* Data to use *

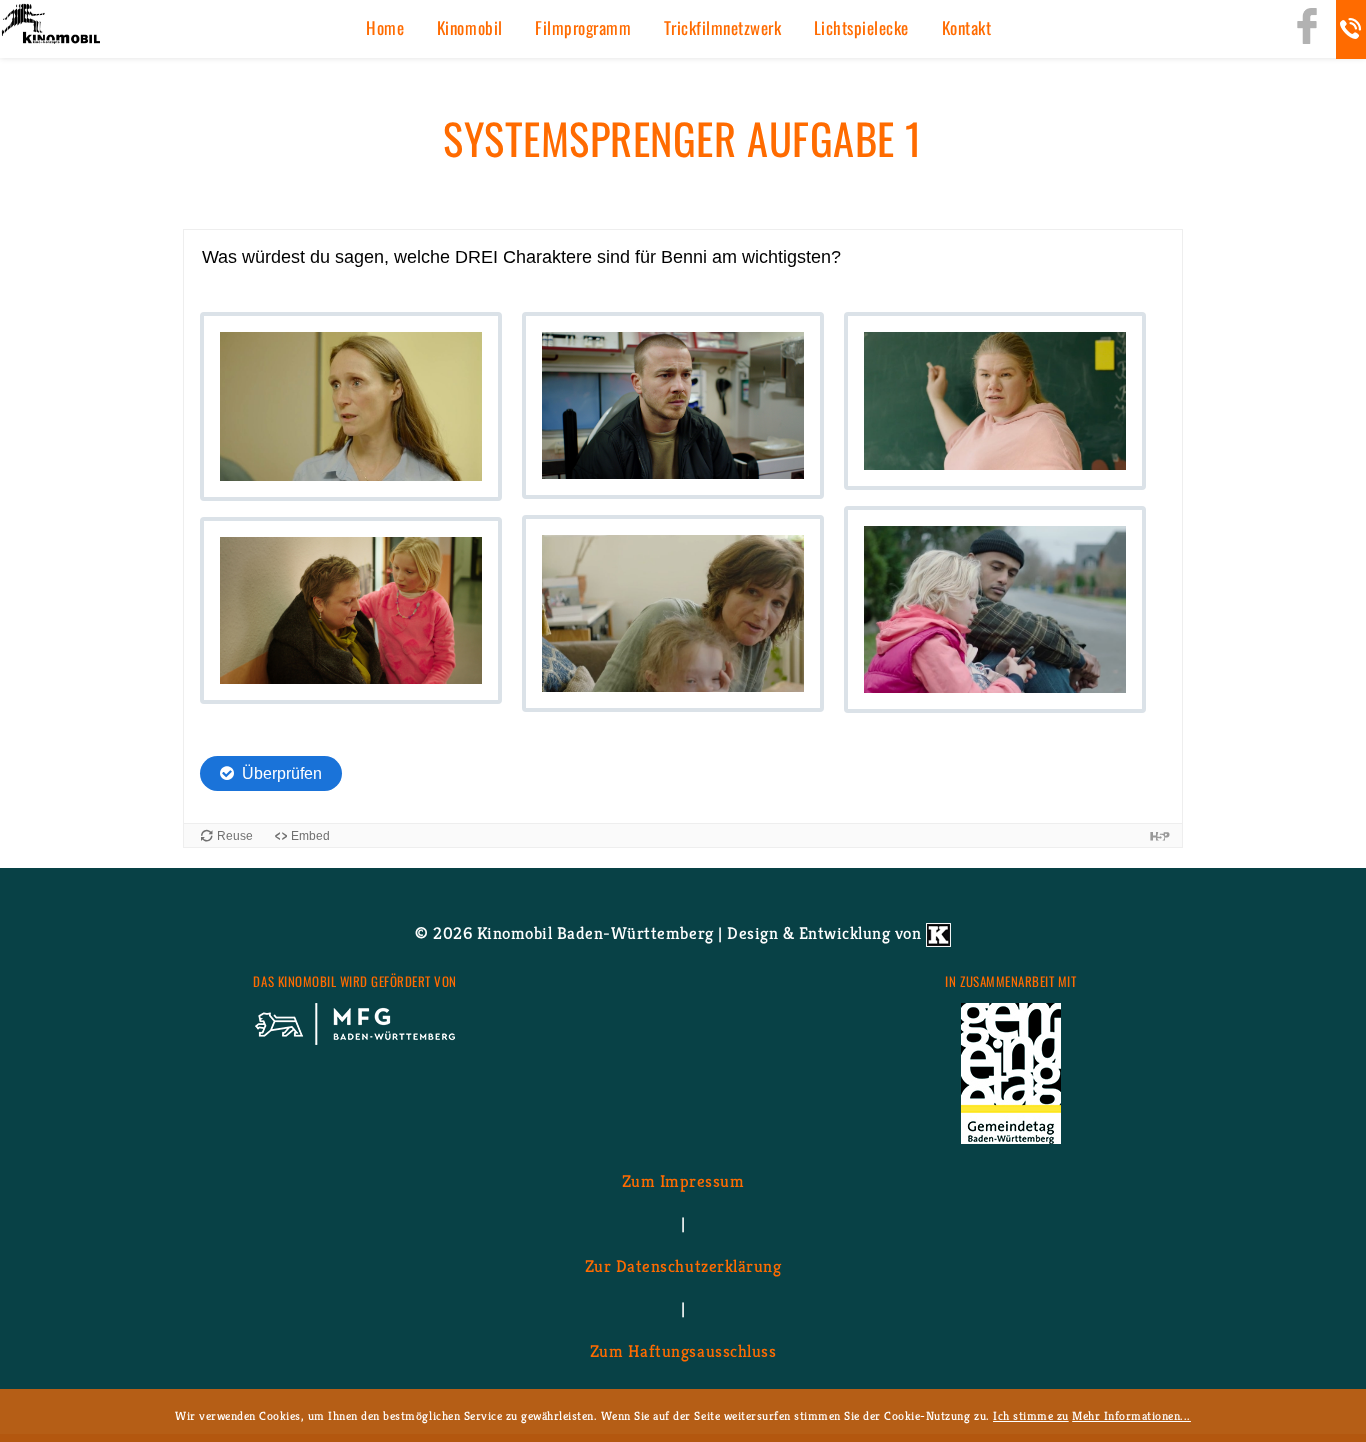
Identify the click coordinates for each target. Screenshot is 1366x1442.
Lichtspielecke (861, 27)
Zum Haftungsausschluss (683, 1351)
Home (385, 27)
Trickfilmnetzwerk (723, 27)
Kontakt (967, 27)
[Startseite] (50, 25)
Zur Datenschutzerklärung (683, 1266)
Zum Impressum (683, 1181)
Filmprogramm (583, 27)
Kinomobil (470, 27)
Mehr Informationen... (1131, 1415)
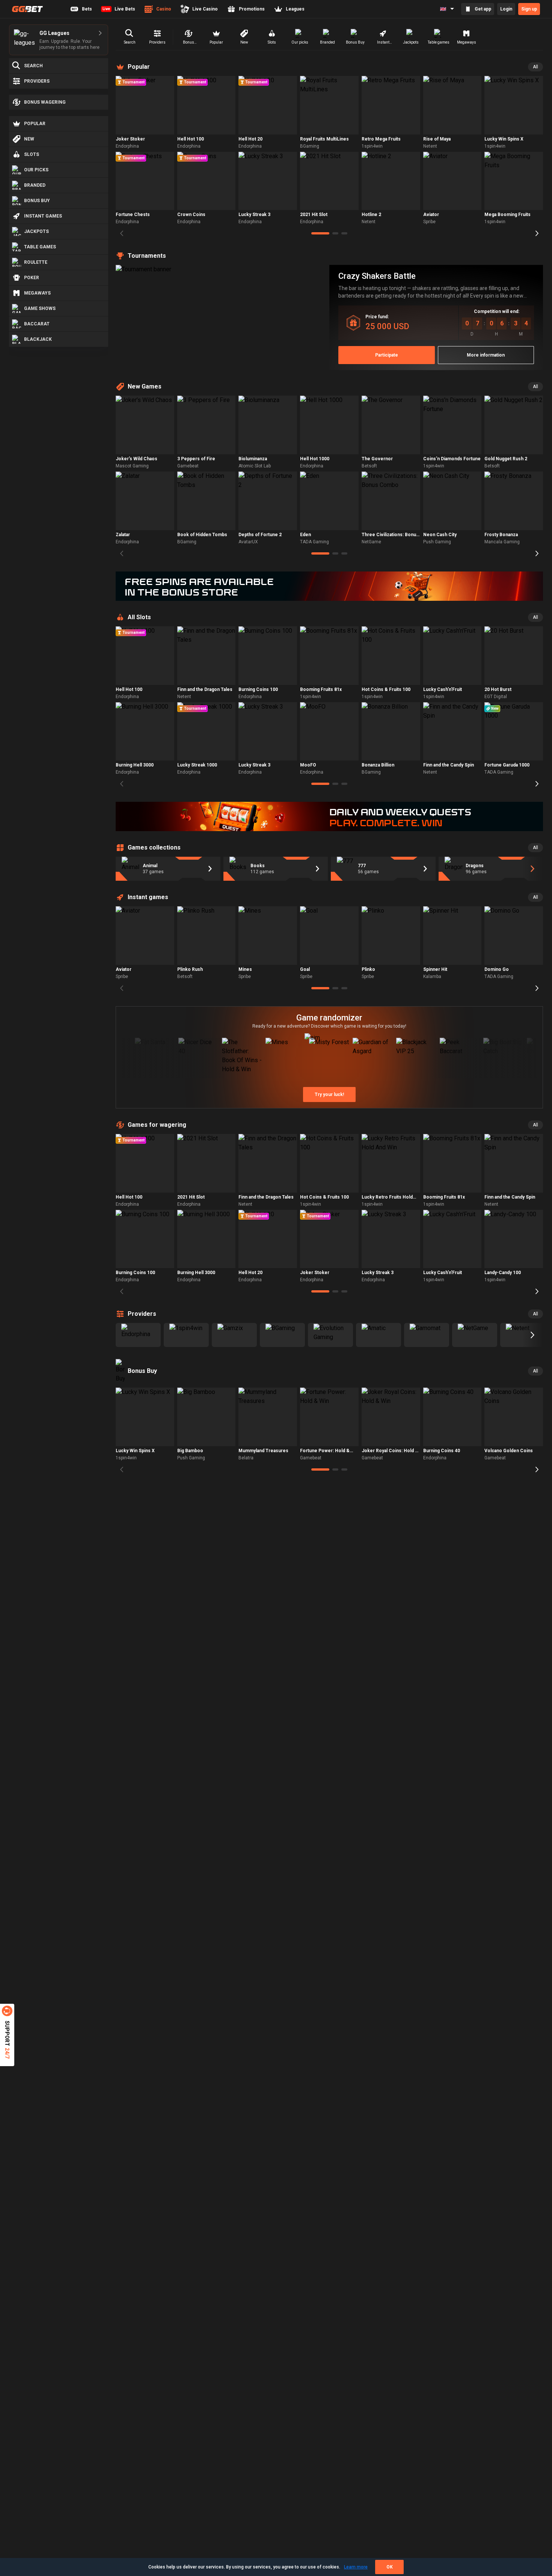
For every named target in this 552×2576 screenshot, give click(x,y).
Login (506, 9)
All (535, 67)
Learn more (356, 2567)
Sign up (529, 9)
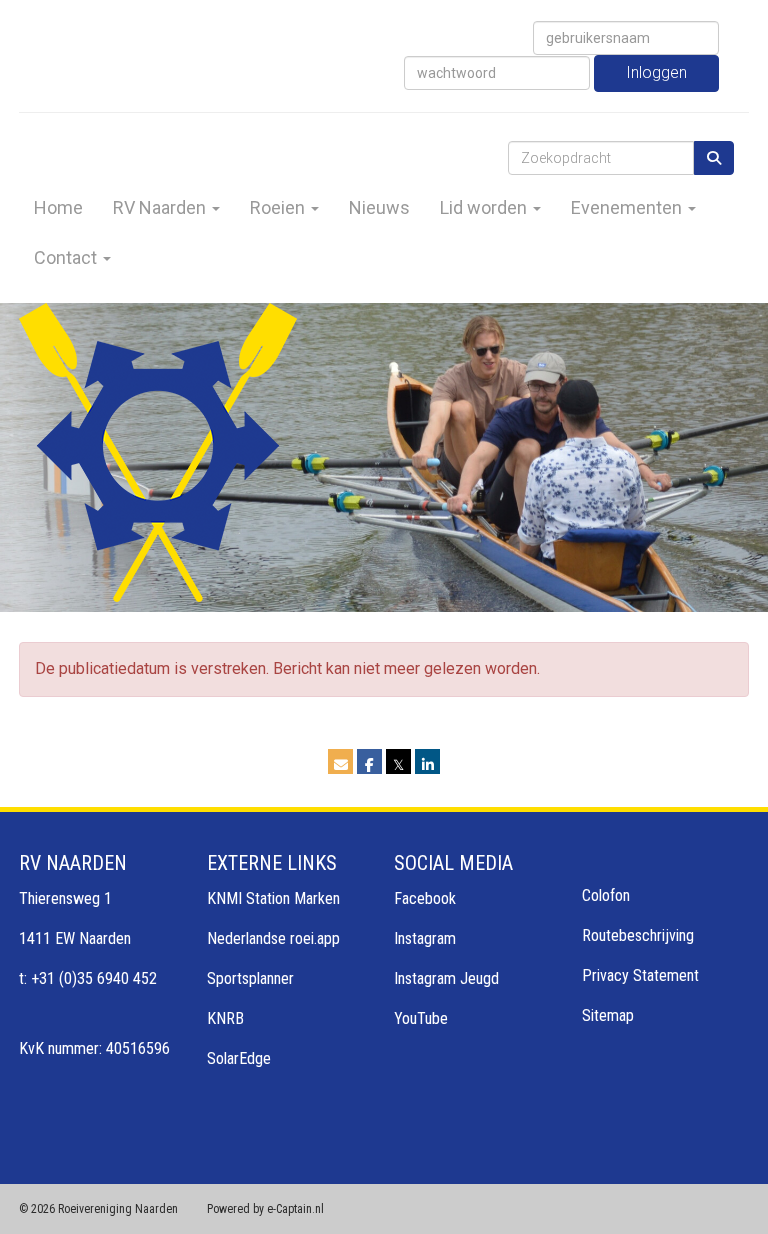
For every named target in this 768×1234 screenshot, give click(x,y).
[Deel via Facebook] (369, 764)
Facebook (425, 898)
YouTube (421, 1018)
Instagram (425, 938)
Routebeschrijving (638, 935)
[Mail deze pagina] (340, 764)
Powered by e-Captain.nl (265, 1209)
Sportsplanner (250, 978)
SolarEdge (239, 1058)
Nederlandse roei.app (273, 938)
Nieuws (379, 207)
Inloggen (656, 72)
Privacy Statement (640, 975)
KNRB (225, 1018)
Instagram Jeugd (446, 978)
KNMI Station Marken (273, 898)
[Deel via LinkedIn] (427, 764)
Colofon (606, 895)
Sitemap (608, 1015)
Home (58, 207)
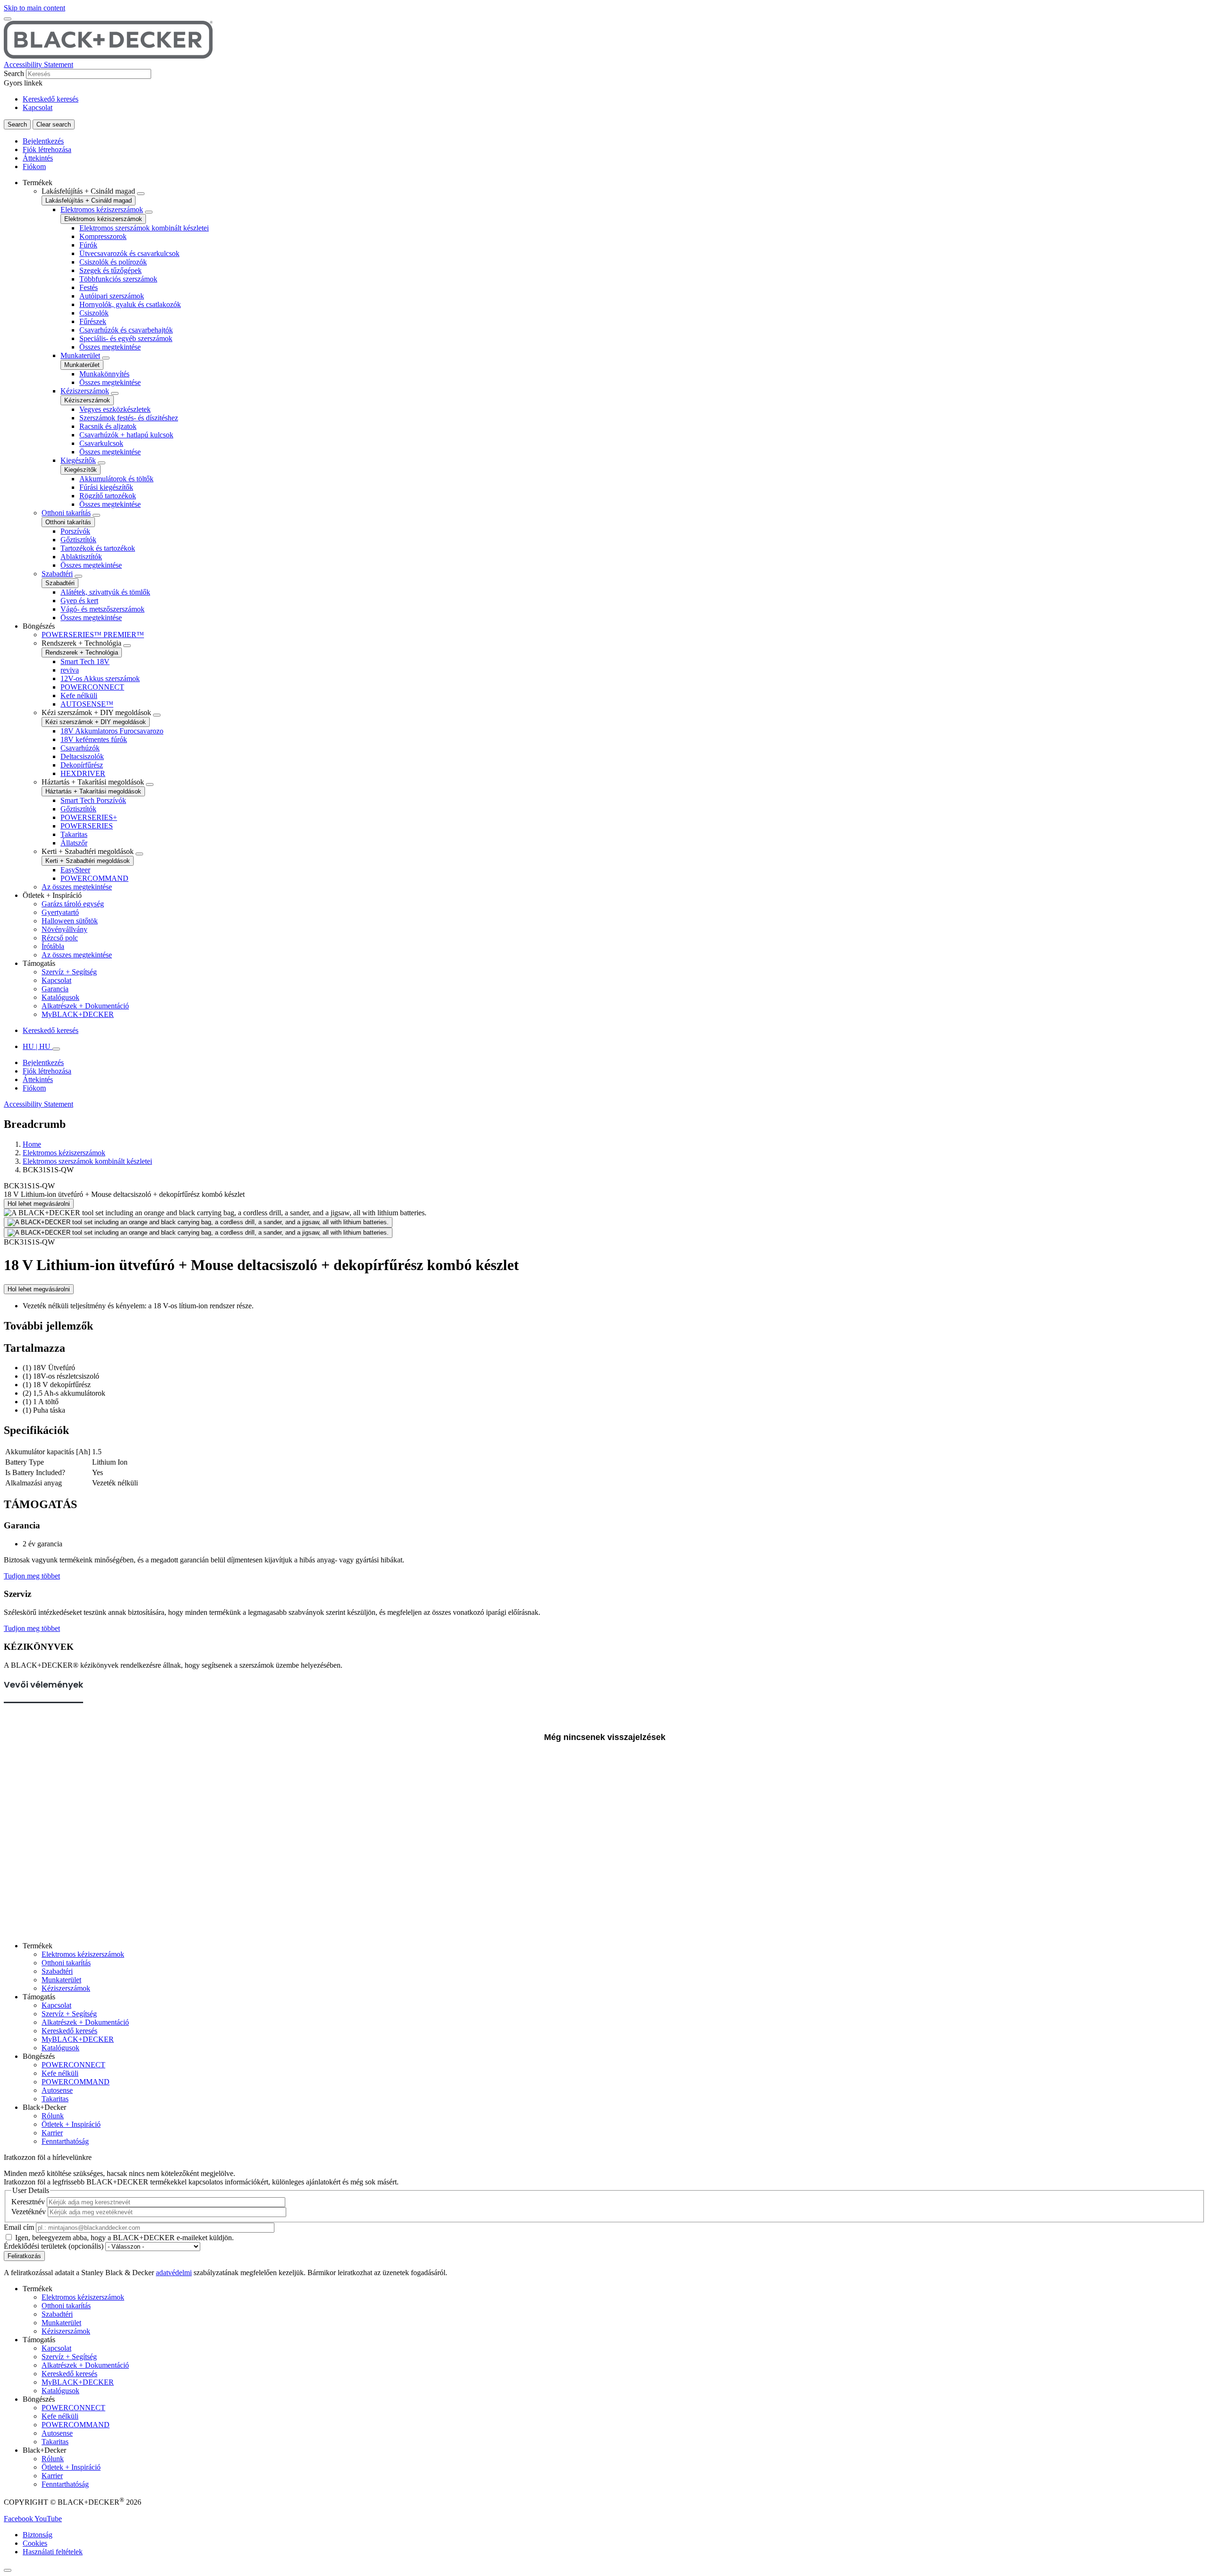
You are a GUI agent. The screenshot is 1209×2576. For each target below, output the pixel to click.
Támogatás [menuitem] (39, 963)
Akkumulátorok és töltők (116, 479)
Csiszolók (94, 313)
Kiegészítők (78, 460)
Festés (88, 287)
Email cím (19, 2227)
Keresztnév (28, 2202)
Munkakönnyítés (104, 374)
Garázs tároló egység (73, 904)
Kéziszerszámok (84, 391)
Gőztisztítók (78, 540)
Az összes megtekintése (77, 887)
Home (32, 1144)
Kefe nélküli (78, 695)
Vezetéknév (28, 2212)
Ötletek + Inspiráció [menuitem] (52, 895)
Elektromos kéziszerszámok (101, 209)
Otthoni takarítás (66, 513)
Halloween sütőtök (70, 921)
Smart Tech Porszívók (93, 800)
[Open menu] (7, 18)
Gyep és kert (79, 601)
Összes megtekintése (110, 347)
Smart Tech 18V (85, 661)
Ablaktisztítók (81, 557)
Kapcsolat (37, 107)
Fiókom (34, 166)
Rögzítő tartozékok (107, 496)
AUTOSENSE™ (86, 704)
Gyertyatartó (60, 912)
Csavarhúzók (80, 748)
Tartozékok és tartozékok (97, 548)
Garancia (55, 989)
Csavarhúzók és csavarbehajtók (126, 330)
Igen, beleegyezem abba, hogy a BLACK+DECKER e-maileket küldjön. (124, 2238)
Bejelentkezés (43, 141)
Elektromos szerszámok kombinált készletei (144, 228)
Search (14, 73)
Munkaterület (80, 355)
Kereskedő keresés (50, 99)
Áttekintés (38, 158)
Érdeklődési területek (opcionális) (53, 2246)
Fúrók (88, 245)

* Your goal *
Set the pictures aside and reproduce exactly the lines above, from the line holding "KNMI Station Marken (273, 898)" through the line holding "Ötletek + Inspiráció [menuitem] (52, 895)", both included, with nothing else.

* Task result *
KNMI Station Marken (273, 898)
[Deel via LinkedIn] (427, 764)
Colofon (606, 895)
Sitemap (608, 1015)
Home (58, 207)
You are a GUI agent. The screenshot is 1209×2576. For each target below, output the pixel to click.
Támogatás [menuitem] (39, 963)
Akkumulátorok és töltők (116, 479)
Csiszolók (94, 313)
Kiegészítők (78, 460)
Festés (88, 287)
Email cím (19, 2227)
Keresztnév (28, 2202)
Munkakönnyítés (104, 374)
Garázs tároló egység (73, 904)
Kéziszerszámok (84, 391)
Gőztisztítók (78, 540)
Az összes megtekintése (77, 887)
Home (32, 1144)
Kefe nélküli (78, 695)
Vezetéknév (28, 2212)
Ötletek + Inspiráció [menuitem] (52, 895)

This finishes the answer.